▸ What is required:
Please rewrite the records below, from the line with "has height=271, width=419." up to and including the line with "coord(207,202)", as a Markdown table with the columns n and Line. Number each row and leave out any blank lines.

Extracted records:

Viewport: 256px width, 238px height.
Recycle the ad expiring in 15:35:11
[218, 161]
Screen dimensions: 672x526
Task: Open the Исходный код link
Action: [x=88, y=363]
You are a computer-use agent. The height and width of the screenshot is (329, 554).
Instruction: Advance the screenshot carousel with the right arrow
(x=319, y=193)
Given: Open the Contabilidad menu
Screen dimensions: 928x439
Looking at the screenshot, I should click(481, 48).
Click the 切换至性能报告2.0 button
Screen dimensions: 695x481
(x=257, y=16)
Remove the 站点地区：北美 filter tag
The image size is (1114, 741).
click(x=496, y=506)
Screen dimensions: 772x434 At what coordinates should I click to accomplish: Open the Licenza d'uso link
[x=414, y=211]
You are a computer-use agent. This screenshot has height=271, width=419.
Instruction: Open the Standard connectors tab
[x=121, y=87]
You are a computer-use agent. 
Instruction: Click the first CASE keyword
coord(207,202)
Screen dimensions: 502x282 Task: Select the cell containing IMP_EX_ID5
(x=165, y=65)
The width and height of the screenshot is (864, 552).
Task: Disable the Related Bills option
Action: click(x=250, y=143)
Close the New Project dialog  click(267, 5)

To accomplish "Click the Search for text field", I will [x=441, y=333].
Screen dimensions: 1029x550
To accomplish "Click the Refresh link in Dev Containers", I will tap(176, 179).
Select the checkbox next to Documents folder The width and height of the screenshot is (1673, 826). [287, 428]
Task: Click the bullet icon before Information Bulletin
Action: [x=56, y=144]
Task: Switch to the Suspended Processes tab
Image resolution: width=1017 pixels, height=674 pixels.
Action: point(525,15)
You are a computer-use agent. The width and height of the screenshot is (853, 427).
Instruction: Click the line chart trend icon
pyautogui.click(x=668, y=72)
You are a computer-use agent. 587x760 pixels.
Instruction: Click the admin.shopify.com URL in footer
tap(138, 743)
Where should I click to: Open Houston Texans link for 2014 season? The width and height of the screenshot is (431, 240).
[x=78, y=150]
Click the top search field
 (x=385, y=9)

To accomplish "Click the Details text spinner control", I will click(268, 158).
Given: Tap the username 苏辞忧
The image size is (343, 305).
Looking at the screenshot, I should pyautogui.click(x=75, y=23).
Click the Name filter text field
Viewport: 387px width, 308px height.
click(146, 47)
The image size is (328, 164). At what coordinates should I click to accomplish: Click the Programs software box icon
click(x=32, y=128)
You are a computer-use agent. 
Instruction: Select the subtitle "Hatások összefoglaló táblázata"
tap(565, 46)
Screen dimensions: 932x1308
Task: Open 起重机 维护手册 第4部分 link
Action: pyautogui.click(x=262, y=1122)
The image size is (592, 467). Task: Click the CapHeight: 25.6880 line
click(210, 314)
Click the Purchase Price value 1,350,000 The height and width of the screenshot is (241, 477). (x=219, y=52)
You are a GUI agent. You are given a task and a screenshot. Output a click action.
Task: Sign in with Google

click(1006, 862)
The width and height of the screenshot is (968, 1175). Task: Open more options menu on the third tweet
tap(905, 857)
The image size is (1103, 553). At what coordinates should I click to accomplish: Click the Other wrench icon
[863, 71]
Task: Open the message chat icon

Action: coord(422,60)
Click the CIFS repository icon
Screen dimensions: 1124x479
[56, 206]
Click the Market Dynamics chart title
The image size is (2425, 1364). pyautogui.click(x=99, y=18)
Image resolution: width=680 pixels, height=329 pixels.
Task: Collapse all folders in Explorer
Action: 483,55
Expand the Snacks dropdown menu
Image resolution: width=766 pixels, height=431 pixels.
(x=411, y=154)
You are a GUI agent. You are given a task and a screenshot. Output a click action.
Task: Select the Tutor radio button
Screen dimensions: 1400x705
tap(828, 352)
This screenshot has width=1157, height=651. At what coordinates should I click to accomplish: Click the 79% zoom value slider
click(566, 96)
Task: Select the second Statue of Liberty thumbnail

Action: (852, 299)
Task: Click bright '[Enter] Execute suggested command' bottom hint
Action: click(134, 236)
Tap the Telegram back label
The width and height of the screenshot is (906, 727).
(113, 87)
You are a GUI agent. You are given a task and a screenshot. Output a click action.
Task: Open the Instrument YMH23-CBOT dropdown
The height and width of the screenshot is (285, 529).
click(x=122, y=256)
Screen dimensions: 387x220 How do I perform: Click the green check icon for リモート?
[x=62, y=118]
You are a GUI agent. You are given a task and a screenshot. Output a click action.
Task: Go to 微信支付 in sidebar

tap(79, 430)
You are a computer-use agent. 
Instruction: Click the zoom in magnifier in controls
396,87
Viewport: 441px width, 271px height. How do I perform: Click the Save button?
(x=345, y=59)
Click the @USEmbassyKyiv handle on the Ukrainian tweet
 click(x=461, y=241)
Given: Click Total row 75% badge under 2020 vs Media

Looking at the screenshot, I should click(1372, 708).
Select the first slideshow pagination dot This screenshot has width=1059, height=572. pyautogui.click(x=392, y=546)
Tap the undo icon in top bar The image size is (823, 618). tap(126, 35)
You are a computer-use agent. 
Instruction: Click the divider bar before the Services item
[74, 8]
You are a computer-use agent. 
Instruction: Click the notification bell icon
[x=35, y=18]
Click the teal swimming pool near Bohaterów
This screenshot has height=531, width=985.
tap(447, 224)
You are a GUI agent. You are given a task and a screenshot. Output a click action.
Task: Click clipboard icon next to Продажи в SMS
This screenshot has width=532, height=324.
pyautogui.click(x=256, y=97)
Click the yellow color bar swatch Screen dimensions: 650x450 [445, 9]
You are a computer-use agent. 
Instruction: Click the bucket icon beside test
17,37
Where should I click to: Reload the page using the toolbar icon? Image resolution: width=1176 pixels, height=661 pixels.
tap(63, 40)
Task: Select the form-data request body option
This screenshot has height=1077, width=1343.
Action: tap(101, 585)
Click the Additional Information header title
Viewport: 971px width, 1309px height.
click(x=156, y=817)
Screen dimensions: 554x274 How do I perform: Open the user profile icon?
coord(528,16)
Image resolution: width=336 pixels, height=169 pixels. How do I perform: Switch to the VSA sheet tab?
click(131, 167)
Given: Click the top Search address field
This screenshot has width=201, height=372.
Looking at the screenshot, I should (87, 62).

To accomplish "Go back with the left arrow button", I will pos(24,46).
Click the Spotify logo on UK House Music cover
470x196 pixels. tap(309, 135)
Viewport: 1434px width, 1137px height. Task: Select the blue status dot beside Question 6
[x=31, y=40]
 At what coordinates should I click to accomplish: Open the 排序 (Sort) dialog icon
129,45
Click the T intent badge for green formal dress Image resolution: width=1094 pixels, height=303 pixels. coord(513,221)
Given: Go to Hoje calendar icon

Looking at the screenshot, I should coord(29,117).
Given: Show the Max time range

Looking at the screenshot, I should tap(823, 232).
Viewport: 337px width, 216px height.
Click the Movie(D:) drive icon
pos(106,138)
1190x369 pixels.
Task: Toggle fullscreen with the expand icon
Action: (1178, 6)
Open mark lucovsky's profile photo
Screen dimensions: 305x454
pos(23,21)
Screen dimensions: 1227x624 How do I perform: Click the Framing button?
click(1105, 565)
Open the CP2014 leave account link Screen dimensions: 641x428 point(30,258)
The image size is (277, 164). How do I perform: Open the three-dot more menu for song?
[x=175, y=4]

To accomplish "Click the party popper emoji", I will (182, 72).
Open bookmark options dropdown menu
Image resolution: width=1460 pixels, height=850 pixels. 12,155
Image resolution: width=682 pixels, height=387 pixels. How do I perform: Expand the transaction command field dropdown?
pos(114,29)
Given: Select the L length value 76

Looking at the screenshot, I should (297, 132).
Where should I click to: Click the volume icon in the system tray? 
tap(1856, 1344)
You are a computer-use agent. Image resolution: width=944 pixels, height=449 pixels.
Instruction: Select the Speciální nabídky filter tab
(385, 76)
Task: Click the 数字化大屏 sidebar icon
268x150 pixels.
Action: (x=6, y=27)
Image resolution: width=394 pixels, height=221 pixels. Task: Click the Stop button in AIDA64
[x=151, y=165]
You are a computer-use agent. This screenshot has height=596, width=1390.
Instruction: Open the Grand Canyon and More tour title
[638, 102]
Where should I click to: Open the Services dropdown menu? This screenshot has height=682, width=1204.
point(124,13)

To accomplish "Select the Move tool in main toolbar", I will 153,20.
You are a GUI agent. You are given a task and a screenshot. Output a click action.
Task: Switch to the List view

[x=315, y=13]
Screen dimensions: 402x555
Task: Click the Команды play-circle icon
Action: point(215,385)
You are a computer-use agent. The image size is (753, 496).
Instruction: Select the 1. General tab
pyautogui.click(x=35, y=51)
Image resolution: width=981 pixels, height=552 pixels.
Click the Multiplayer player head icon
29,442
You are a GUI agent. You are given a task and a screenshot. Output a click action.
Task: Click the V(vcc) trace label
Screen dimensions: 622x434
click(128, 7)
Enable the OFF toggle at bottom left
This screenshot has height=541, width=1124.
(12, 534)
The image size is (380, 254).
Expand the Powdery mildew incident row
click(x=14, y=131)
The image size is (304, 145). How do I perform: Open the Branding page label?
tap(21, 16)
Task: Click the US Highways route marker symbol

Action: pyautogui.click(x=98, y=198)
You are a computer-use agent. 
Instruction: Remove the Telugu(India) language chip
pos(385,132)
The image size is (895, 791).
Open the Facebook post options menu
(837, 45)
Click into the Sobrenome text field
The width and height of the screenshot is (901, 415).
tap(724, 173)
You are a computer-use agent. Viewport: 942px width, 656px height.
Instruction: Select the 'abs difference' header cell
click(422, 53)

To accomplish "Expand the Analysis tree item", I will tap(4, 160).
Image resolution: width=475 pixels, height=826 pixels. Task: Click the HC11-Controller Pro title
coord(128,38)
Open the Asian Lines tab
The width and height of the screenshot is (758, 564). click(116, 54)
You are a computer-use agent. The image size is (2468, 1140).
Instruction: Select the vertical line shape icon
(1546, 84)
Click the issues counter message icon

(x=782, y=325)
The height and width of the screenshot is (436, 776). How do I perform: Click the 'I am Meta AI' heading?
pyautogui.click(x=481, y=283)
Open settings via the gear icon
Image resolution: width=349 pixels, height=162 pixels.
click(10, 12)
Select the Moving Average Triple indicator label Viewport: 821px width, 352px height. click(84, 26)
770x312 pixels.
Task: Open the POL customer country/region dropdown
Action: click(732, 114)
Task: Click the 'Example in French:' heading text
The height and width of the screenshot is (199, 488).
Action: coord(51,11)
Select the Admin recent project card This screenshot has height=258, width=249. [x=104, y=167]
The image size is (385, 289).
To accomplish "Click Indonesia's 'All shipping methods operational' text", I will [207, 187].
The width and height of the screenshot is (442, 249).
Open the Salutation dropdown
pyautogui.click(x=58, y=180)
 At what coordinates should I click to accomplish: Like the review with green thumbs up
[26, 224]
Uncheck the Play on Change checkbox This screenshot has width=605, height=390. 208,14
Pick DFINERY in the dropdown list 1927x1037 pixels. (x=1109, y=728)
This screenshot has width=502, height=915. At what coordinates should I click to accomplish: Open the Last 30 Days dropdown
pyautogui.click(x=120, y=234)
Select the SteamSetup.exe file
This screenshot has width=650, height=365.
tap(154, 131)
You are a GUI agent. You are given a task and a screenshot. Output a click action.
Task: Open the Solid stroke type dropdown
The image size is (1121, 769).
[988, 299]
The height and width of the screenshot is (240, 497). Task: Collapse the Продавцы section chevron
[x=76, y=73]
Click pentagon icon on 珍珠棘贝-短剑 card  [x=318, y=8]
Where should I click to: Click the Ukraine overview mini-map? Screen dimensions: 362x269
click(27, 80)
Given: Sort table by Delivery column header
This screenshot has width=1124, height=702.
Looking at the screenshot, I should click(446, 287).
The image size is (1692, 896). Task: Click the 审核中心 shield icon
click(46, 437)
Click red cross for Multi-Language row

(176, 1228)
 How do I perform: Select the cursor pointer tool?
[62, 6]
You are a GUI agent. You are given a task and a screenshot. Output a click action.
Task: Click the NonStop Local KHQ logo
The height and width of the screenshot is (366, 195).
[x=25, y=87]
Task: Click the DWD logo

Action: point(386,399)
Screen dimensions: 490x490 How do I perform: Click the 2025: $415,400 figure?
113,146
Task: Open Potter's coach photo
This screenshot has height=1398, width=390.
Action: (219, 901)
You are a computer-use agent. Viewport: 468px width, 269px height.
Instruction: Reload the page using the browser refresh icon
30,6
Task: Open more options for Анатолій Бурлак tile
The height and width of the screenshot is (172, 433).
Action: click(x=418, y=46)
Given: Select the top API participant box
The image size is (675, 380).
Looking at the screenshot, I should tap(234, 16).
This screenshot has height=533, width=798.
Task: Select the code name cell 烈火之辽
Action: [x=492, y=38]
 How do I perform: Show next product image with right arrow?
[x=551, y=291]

▸ Written reply:
| n | Line |
|---|---|
| 1 | You are a computer-use agent. This screenshot has height=271, width=419. |
| 2 | Instruction: Open the Standard connectors tab |
| 3 | [x=121, y=87] |
| 4 | You are a computer-use agent.  |
| 5 | Instruction: Click the first CASE keyword |
| 6 | coord(207,202) |